Divorce and relationship breakdown is leading 25 people to seek help with unmanageable debt each day, according to new figures from debt charity Consumer Credit Counselling Service (CCCS).
A total of 9,099 people counselled by CCCS during 2011 cited divorce or separation as the main cause of their debt problem, with women outnumbering men two-to-one. Relationship breakdown costs the UK an estimated £44bn a year and divorce and separation ranks as the fourth largest cause of problem debt among CCCS clients, behind unemployment, reduced income and budgeting problems, with two thirds of those affected being women.
CCCS clients attributing their debt problem to relationship breakdown owed an average of £17,629 in unsecured debt, and had just £25 each month available to meet debt repayments after meeting their basic living expenses – a worse financial position than clients in general, who had an average monthly surplus of £40.

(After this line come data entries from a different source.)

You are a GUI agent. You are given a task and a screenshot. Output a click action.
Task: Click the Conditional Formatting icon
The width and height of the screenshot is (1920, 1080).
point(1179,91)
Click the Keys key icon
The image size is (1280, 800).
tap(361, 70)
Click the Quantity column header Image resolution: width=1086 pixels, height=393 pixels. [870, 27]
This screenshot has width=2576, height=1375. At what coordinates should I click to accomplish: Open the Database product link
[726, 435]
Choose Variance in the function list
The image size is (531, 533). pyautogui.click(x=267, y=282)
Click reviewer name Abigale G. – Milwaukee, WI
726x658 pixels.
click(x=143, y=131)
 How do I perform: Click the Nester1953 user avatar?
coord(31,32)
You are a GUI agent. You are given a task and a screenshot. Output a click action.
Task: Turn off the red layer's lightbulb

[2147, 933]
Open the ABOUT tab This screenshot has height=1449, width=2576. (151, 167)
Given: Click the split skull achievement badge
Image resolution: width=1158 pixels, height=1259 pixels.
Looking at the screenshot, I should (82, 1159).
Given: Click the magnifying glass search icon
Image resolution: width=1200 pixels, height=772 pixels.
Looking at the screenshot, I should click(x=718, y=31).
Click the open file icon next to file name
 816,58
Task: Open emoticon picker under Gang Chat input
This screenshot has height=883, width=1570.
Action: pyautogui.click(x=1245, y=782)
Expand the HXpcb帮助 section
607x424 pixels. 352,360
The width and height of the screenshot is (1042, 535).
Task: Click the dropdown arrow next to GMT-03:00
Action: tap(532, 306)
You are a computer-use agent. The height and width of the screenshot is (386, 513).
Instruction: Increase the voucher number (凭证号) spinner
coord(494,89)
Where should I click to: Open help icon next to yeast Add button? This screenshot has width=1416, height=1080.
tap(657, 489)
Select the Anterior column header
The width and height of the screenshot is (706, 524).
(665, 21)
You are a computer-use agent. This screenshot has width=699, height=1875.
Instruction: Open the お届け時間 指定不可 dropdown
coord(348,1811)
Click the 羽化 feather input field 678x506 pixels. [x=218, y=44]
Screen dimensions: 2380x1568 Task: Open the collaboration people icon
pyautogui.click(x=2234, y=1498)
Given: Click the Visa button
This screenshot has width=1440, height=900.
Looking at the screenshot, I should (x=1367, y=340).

Ruth Sutherland, CEO of Relate, the UK’s largest provider of relationship counselling, said: “The emotional and financial cost of break-up has a devastating effect on families and nationally relationship breakdown costs the UK an estimated £44 billion a year so it is important to get help to people before their relationships break down.
“Relate counsellors are witnessing the huge strain that money worries place on people’s abilities to be good partners, parents and employees. We must act now so we don’t pass this emotional and financial cost onto future generations.”
Delroy Corinaldi, CCCS director of external affairs, said: “Separating from your partner is one of those life events that can cause a significant shock to your income. This often comes at the same time as significant additional costs, such as legal bills and the cost of moving home. The combination of these two factors can quickly lead to a serious debt problem.
“It is crucial that lenders act in an understanding and fair way towards borrowers going through this experience, and show as much forbearance as possible as they deal with the financial aftermath of separation.
“Separation is stressful enough without having to worry about dealing with unmanageable debt. Borrowers should take immediate steps to assess which, if any, joint debts they are liable for and talk to their lenders to explain their situation. Debt charities such as CCCS can take much of the stress out of the situation by helping borrowers to navigate these choppy waters, and can deal directly with creditors to help deal with the beginnings of problem debt.”